`push_next` being safe to call is unsound

[marc0246]

This code triggers UB using only safe code:

use ash::vk;

let create_info = vk::DeviceCreateInfo::default();
let mut features11 = vk::PhysicalDeviceVulkan11Features {
    p_next: 1 as _,
    ..vk::PhysicalDeviceVulkan11Features::default()
};
let create_info = create_info.push_next(&mut features11);

Personally I would prefer having a function that doesn't dereference raw pointers at all, because at least we I don't think need this functionality and it would alleviate having the unsafe block when calling push_next.

[MarijnS95]

Yeah that is definitely a problem. Any solution involves a breaking change, and I'm not sure about yanking or releasing a breaking followup soon because of this. It's been there for quite some time.

For solving this, I see two options: mark push_next() as unsafe, and add a push_next_one() version that is safe, but asserts that p_next equals null() to not risk breaking an existing chain.

[marc0246]

That sulution sounds awesome to me! I also think yanking is futile when a bug has existed for many (breaking) releases.

[Ralith]

We should mark push_next as unsafe. Perhaps we can justify doing so in a patch release:

• it's fixing a serious bug
• it's rare to be building Vulkan structs outside of an unsafe block anyway, so cases of downstream breakage should be few.

[marc0246]

Seeing as it's good practice to minimize the scope of unsafe, I wouldn't bet on it. Some people might even use #![deny(unsafe_op_in_unsafe_fn)].

[MarijnS95]

Opened a draft at https://github.com/ash-rs/ash/pull/909 following my suggestion from https://github.com/ash-rs/ash/issues/905#issuecomment-2052062228, while keeping implementation discussions here.

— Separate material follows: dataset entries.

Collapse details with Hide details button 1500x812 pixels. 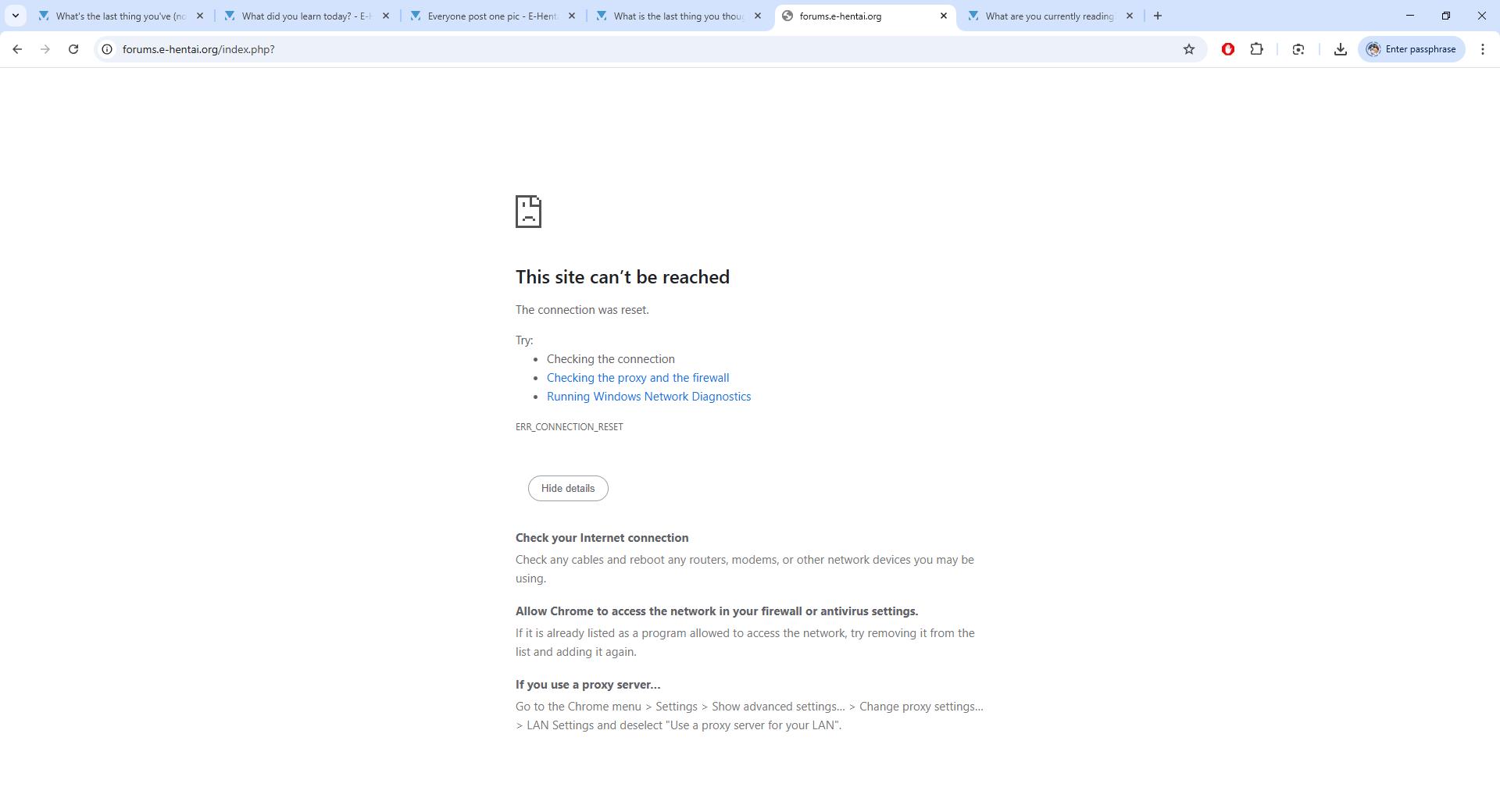(567, 488)
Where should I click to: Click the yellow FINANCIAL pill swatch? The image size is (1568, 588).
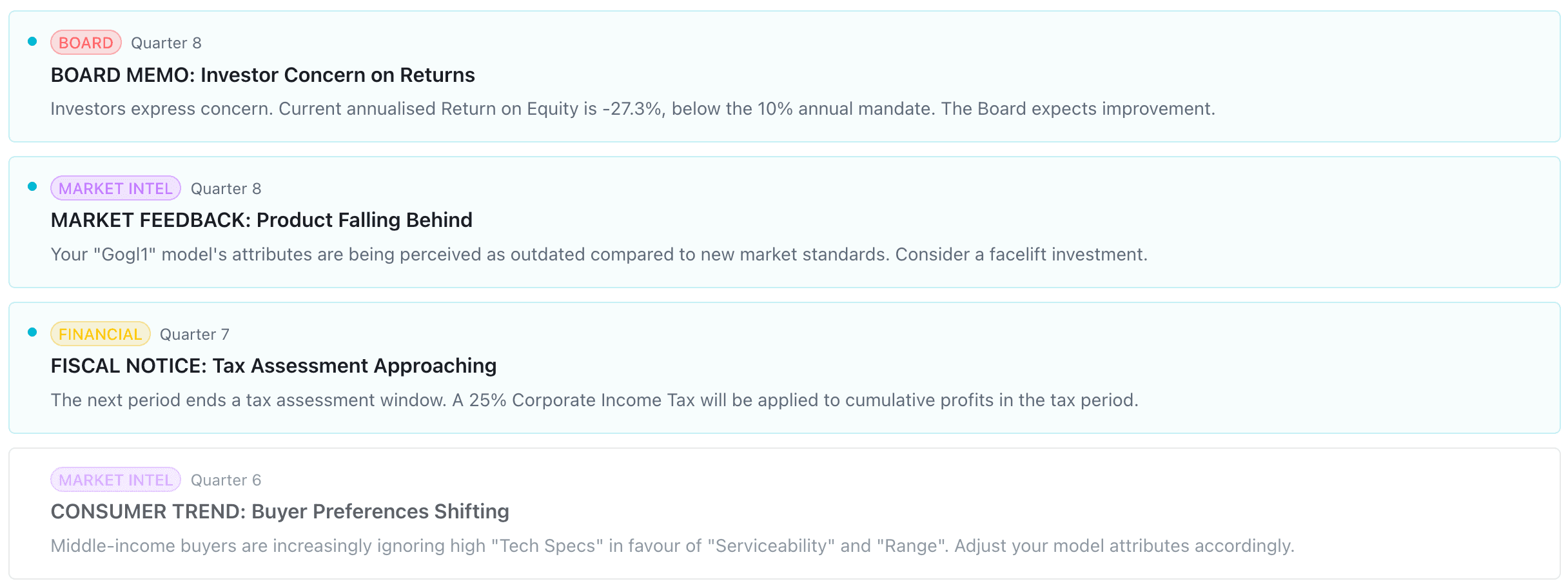coord(99,334)
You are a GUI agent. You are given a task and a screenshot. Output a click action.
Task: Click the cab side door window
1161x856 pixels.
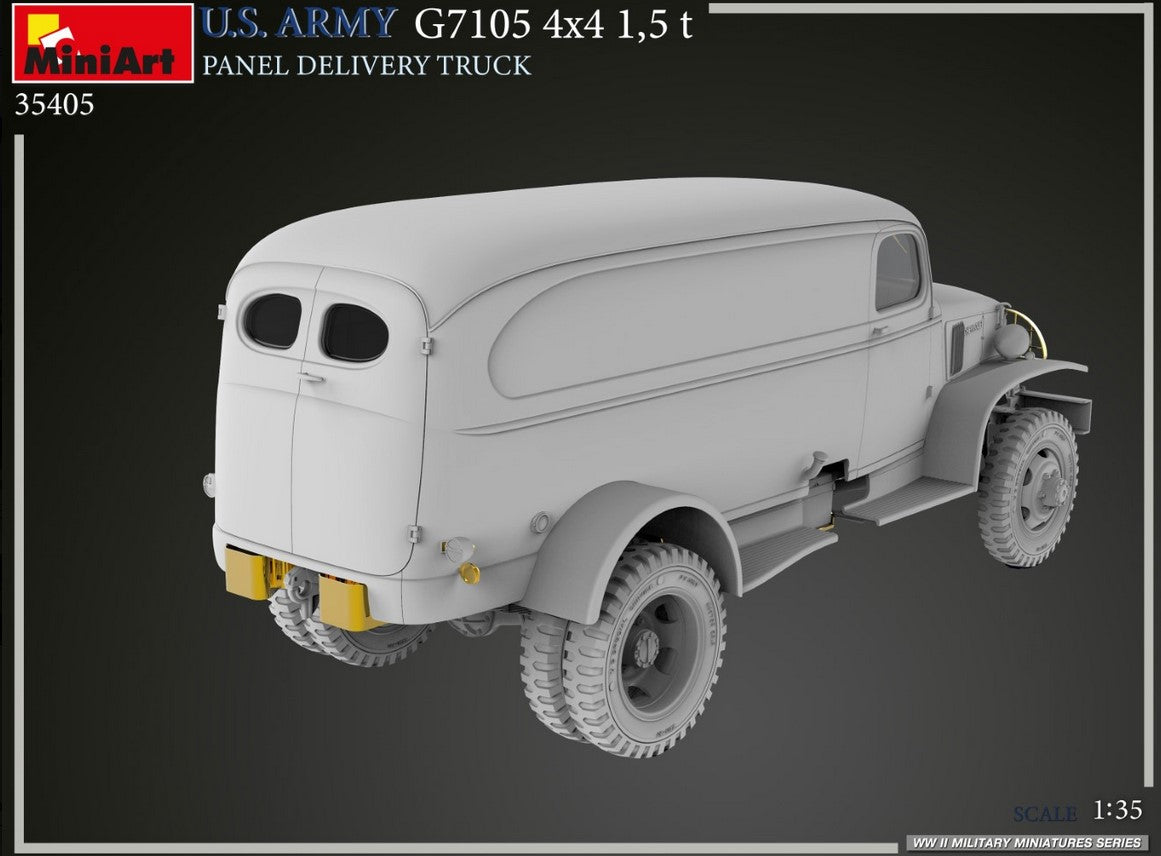[897, 271]
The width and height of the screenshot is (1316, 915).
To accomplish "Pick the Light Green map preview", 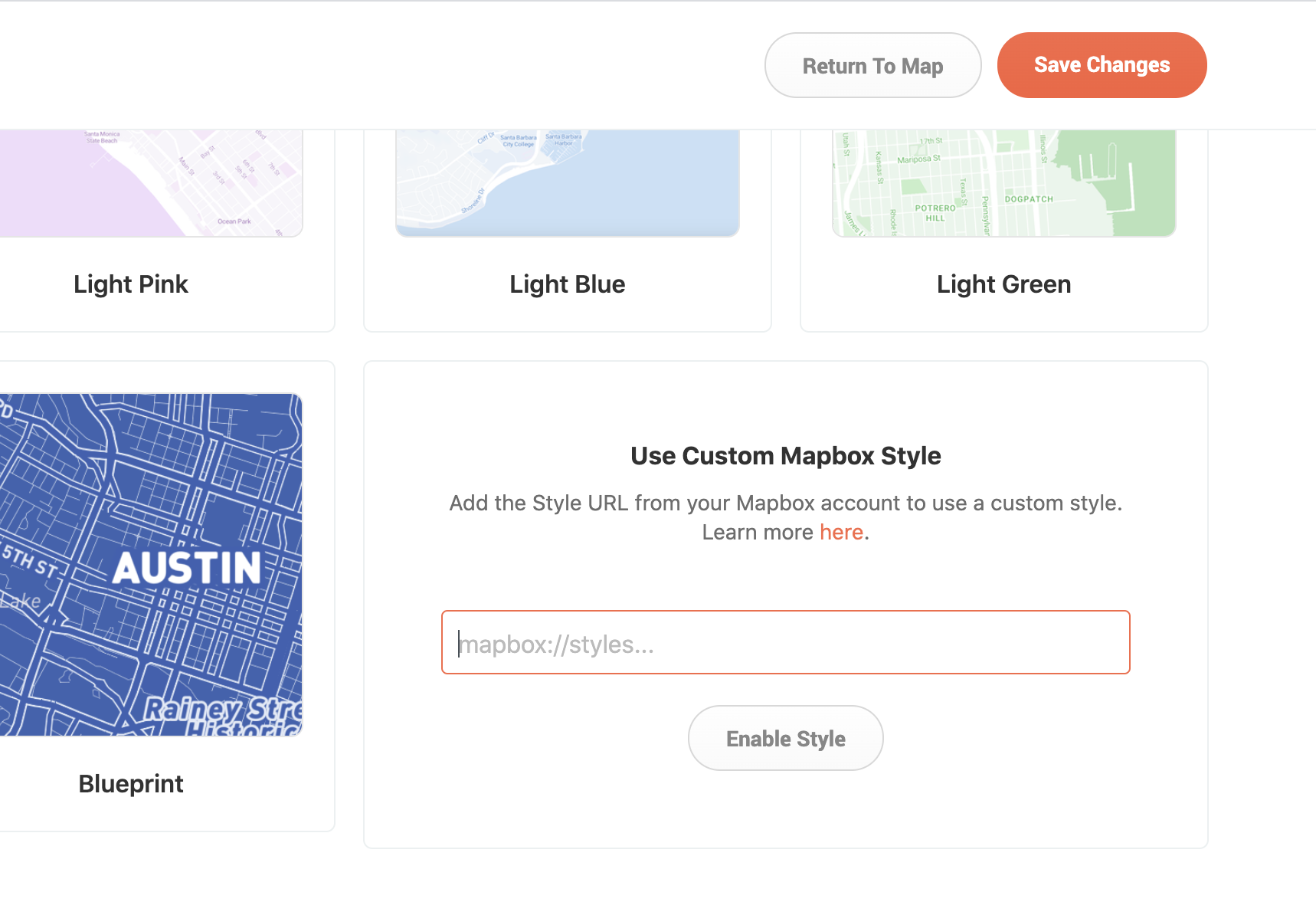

I've also considered not marking push_next() as unsafe, but stripping this chain-walk pointer cast out of it (and obviously inheriting the assert!(next.p_next.is_none()) to ensure the caller is not loosing any information). I'm not entirely certain if such behavioural changes fall behind "semver compatible" (it surely is walking the edge) because the signature would no longer be changing and allow us to push this as a patch release.

After all I've never actually seen anyone building up pointer chains like this, as @Rua brought up in #906 we don't even provide push_next() functions on non-root structs making it even less likely (though we can probably come up with one or two examples where this is a possibility).

And obviously, if we go this route, there'll be an accompanying unsafe fn push_next_multiple() (name to be bikeshedded) containing the original implementation of push_next().

[Ralith]

I concur that the use case for pushing a whole chain at once is unclear, and a simpler method is appealing. I'm not even sure we should it's worth preserving the existing logic under another name. Still, I'm wary because (semver break or not) introducing a dynamic assert is much easier to miss than a change that actually breaks the build.

[MarijnS95]

Still, I'm wary because (semver break or not) introducing a dynamic assert is much easier to miss than a change that actually breaks the build.

Exactly, this is my only reason to hold back such a "sneaky" UB ~fix~ workaround.

[rikusalminen]

Just to chime in my opinion as a user of this lib: I've always assumed that .push_next() will only push one struct to the linked list, and will assert NULL or even silently overwrite anything in the pNext chain. Didn't even cross my mind that it would walk the linked list (because that's obviously unsafe).

For most use cases the compiler ought to be smart enough to strip away the assert!(pNext == null), so I don't see much value in adding a .push_next_unchecked.

Having unsafe push_next_many() is not a common pattern either, but can be added in case someone finds it useful.

tl;dr: IMO just make push_next() assert pNext == null.